Problem requirements:
Print the data again, exactly.

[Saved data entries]
◇ ◇ ◇

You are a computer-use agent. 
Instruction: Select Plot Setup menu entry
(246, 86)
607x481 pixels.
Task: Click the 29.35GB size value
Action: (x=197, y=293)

◇ ◇ ◇

Response to the task:
You are a computer-use agent. 
Instruction: Select Plot Setup menu entry
(246, 86)
607x481 pixels.
Task: Click the 29.35GB size value
Action: (x=197, y=293)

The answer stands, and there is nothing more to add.